NYS Lt. Gov. Kathy Hochul, right, tours Seviroli

NYS Lt. Gov. Kathy Hochul, right, tours Seviroli Foods food processing factory in Garden City where they make pasta on Thursday, Oct. 26, 2017. Photo Credit: Howard Schnapp

A Garden City company that says it’s the world’s largest maker of frozen tortellini is planning a $9 million expansion project, officials said Thursday.

Seviroli Foods Inc. plans to purchase and make improvements to 33,000 square feet of production and warehouse space. The family-owned business had considered moving to New Jersey or Pennsylvania, economic development officials said.

In return for Seviroli’s Garden City investment and promise to add 30 jobs to its local payroll of 265 workers, New York State has awarded the company up to $350,000 in tax credits over seven years.

Separately, the state Power Authority and the Nassau County Industrial Development Agency are considering aid applications from the company.

Seviroli Foods chief financial officer Paul Vertullo said its owners have “continued to invest in Long Island by purchasing real estate to expand its business here.”
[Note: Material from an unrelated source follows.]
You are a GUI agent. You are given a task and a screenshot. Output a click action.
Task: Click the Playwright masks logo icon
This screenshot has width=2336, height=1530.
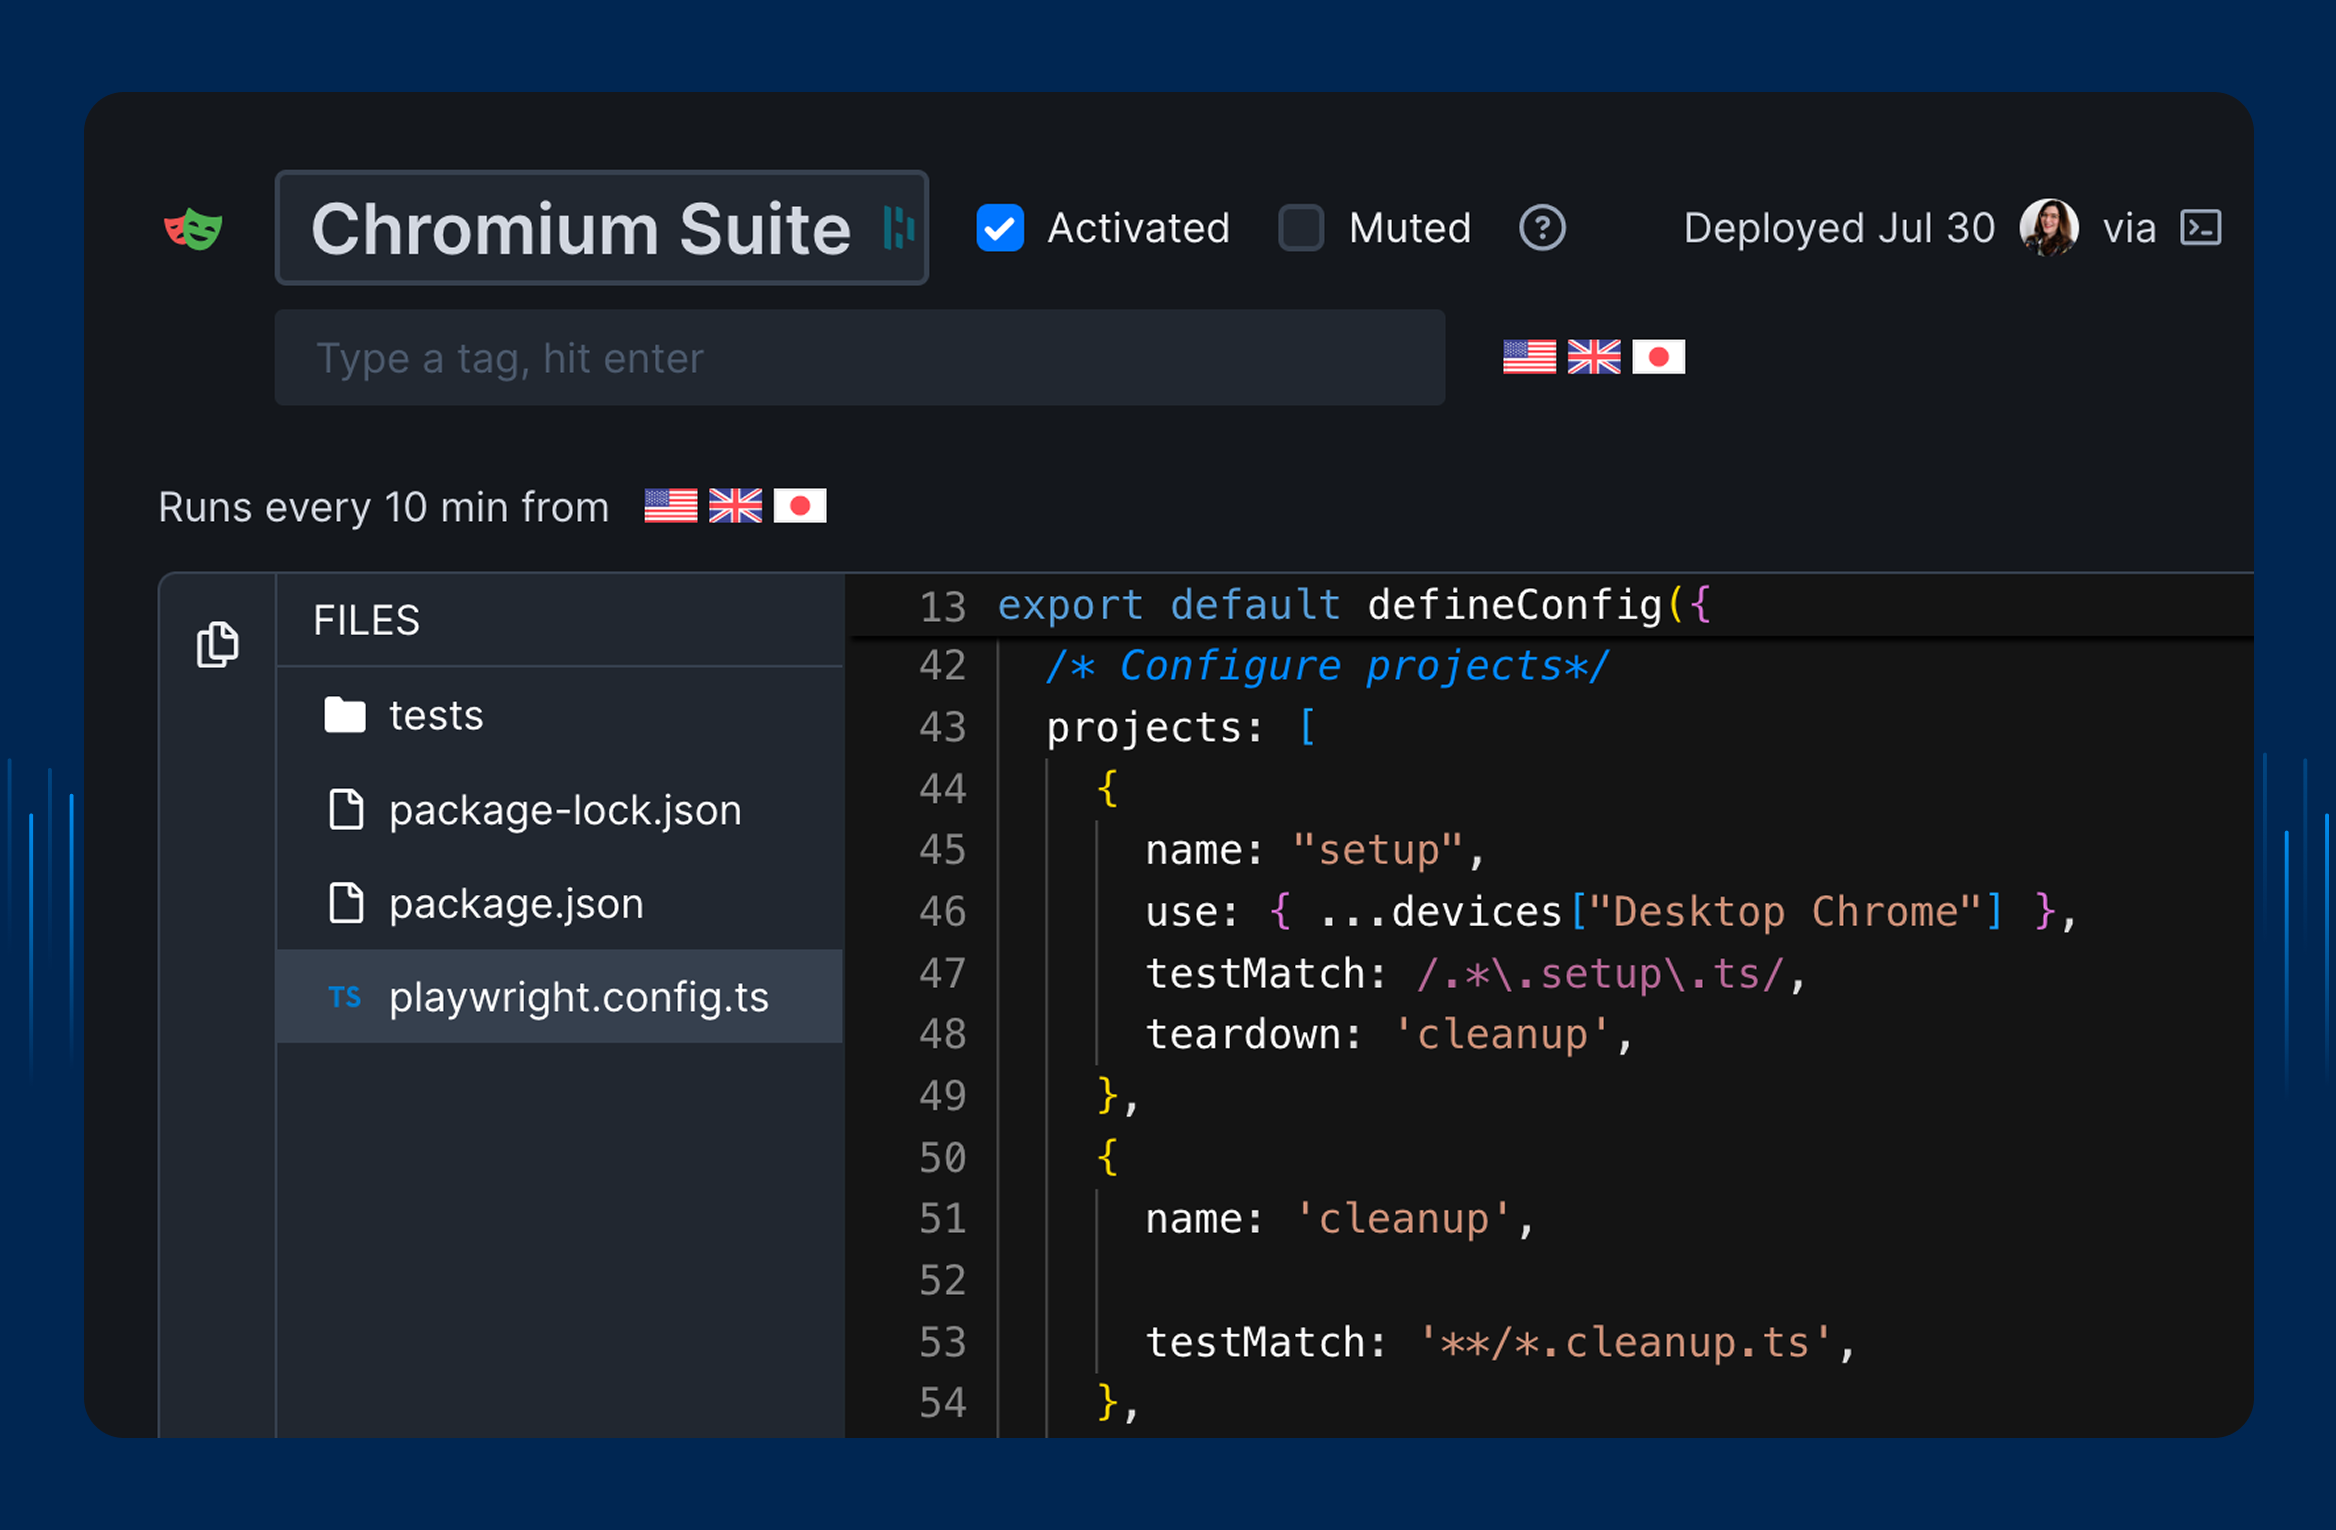tap(193, 229)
The 57-year-old company produces frozen tortellini and sauces from a large facility on Brook Street. It also owns D’Orazio Foods Inc. of New Jersey, which makes frozen shells, crepe manicotti, stuffed rigatoni and Italian pastries.

New York State wants “to ensure the food production industry continues to thrive on Long Island,” Lt. Gov. Kathy Hochul said Thursday at the Seviroli factory.

Empire State Development, the state’s primary business-aid agency, has targeted food manufacturers for assistance because of their growing importance as employers, ESD CEO Howard Zemsky said in a statement.

Seviroli has been discussing its expansion plan with the Nassau IDA for seven years. “We have met with them on numerous occasions . . . We want them to stay and to grow in the county,” IDA executive director Joseph J. Kearney said in an interview.

Power Authority spokesman Paul DeMichele said its board of trustees in December will consider a proposal to grant low-cost electricity to the pasta maker.